Mysteries in the night Saturday, Feb 16 2013 

Nothing at all exciting!

This house has no complete ‘blueprints’.  It was mostly built before all that paper. We have measured out some of the rooms, but not all.  In the classic bit of insomniac pondering, I got to thinking about the old duct work for the original north end heating system.  This was a hot air system and built with the addition in 1893, so everything is buried in the walls and floors.  However, because it is not forced hot air, but simply gravity, the ducts are quite good sized.

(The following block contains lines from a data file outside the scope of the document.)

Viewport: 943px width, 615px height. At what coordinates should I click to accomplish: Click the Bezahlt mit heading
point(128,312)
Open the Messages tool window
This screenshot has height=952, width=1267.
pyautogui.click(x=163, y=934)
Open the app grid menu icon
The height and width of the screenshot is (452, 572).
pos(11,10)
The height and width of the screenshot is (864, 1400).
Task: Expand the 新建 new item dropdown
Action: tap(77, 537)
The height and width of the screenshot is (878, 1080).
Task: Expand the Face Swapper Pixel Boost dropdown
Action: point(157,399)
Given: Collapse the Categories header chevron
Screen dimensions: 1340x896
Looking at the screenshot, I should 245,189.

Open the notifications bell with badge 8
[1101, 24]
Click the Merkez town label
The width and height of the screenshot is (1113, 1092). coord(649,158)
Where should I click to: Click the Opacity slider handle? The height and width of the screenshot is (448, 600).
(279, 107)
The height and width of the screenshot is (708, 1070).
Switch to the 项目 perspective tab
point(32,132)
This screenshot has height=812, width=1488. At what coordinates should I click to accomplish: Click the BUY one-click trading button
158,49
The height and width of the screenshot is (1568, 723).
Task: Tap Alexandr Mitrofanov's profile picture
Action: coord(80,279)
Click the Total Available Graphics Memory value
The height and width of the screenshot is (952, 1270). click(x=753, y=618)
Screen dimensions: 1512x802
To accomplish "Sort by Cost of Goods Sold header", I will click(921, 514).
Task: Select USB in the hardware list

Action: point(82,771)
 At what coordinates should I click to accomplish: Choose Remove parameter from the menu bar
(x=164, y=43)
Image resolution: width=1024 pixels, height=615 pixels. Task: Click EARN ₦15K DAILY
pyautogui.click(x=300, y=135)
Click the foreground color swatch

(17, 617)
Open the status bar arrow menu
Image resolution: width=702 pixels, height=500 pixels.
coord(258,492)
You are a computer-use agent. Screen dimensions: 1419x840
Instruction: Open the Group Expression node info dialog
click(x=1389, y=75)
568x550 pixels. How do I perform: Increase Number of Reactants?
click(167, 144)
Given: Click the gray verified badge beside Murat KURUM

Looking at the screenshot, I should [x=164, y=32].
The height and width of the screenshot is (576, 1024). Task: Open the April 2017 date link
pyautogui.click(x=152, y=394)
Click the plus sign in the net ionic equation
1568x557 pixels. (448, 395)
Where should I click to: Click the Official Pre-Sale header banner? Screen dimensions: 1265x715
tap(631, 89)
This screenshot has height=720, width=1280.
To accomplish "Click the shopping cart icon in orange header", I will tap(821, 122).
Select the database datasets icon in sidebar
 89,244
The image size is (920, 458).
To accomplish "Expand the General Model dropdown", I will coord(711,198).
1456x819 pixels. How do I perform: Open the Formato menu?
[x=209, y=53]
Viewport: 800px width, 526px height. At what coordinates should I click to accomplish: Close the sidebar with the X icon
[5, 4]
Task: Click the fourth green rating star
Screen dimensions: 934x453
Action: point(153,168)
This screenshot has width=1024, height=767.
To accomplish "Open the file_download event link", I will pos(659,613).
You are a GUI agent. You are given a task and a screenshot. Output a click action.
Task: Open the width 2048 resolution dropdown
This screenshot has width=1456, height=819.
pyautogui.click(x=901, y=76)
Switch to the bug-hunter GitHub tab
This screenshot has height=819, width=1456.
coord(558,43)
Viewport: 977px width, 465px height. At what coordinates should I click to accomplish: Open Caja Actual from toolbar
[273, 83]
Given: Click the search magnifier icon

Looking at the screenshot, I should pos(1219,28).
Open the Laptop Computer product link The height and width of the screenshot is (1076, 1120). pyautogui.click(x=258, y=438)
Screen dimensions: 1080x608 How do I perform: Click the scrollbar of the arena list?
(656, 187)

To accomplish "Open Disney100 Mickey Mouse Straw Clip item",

Now, in the library section, between two rooms, there is a complicated stack running east-west.  On the first floor, this includes two closets, a chimney breast, and a bathroom.  On the second floor, there is the chimney, a hall, two closets, and a bathroom (offset from the one below on a long diagonal).  Now, that is all very well and fine…but there is on the second floor two wall vents for the hot air system: one at the extreme south-east, the other at the extreme north-west.  On the first floor, there are floor vents that are nowhere near where the wall vents must branch off.  Now, did those two second-story wall vents run directly up from the basement?  If so they have to have branched off somewhere in the basement ceiling, because only two main ducts ran below the ceiling in that direction, and one went to those floor vents.  Or does it snake through the first floor ceiling?  Or does it snake through that second story wall, but…  How did they fit? none of the walls appear to be thick enough to fit a duct in…but they must be….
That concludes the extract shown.